- _Activity_:
All lines from the one with "This screenshot has width=105, height=135." onward, through the last line of the records below, are to be retyped word for word.

- _Data shown_:
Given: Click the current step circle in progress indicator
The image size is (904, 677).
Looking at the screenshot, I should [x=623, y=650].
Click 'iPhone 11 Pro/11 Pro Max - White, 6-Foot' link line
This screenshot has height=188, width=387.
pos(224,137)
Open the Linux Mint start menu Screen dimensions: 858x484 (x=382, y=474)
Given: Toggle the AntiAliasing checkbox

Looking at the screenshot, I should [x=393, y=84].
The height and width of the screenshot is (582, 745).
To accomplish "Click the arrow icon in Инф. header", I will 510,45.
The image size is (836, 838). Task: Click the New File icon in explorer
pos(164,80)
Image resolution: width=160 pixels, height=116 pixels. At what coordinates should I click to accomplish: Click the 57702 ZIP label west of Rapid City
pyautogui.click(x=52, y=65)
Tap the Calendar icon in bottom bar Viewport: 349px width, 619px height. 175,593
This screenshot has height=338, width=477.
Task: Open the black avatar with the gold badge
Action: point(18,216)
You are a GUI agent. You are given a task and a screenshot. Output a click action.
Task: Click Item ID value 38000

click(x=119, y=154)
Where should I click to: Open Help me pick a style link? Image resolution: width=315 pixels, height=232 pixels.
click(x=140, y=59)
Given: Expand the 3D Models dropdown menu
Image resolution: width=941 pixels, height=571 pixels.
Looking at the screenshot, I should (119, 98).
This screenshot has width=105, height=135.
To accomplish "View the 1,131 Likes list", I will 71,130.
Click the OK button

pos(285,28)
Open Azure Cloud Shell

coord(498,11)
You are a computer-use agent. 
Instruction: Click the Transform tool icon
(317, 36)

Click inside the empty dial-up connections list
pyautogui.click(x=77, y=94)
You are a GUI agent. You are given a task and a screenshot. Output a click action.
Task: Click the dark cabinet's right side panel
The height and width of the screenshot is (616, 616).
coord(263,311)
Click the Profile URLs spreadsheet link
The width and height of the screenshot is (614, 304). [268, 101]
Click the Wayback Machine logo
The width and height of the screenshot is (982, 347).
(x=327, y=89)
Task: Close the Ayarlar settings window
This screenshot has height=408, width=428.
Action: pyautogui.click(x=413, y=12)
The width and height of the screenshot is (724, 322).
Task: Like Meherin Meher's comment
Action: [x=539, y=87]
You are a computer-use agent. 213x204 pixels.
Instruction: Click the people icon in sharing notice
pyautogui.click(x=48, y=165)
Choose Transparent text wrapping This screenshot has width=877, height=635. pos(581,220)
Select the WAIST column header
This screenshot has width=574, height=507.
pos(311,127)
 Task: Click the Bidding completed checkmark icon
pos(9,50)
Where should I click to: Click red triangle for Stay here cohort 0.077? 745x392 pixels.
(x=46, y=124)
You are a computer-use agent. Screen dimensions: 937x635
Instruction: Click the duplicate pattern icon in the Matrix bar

- _Your solution_:
This screenshot has width=105, height=135.
To accomplish "View the 1,131 Likes list", I will 71,130.
Click the OK button

pos(285,28)
Open Azure Cloud Shell

coord(498,11)
You are a computer-use agent. 
Instruction: Click the Transform tool icon
(317, 36)

Click inside the empty dial-up connections list
pyautogui.click(x=77, y=94)
You are a GUI agent. You are given a task and a screenshot. Output a click action.
Task: Click the dark cabinet's right side panel
The height and width of the screenshot is (616, 616).
coord(263,311)
Click the Profile URLs spreadsheet link
The width and height of the screenshot is (614, 304). [268, 101]
Click the Wayback Machine logo
The width and height of the screenshot is (982, 347).
(x=327, y=89)
Task: Close the Ayarlar settings window
This screenshot has height=408, width=428.
Action: pyautogui.click(x=413, y=12)
The width and height of the screenshot is (724, 322).
Task: Like Meherin Meher's comment
Action: [x=539, y=87]
You are a computer-use agent. 213x204 pixels.
Instruction: Click the people icon in sharing notice
pyautogui.click(x=48, y=165)
Choose Transparent text wrapping This screenshot has width=877, height=635. pos(581,220)
Select the WAIST column header
This screenshot has width=574, height=507.
pos(311,127)
 Task: Click the Bidding completed checkmark icon
pos(9,50)
Where should I click to: Click red triangle for Stay here cohort 0.077? 745x392 pixels.
(x=46, y=124)
You are a computer-use agent. Screen dimensions: 937x635
Instruction: Click the duplicate pattern icon in the Matrix bar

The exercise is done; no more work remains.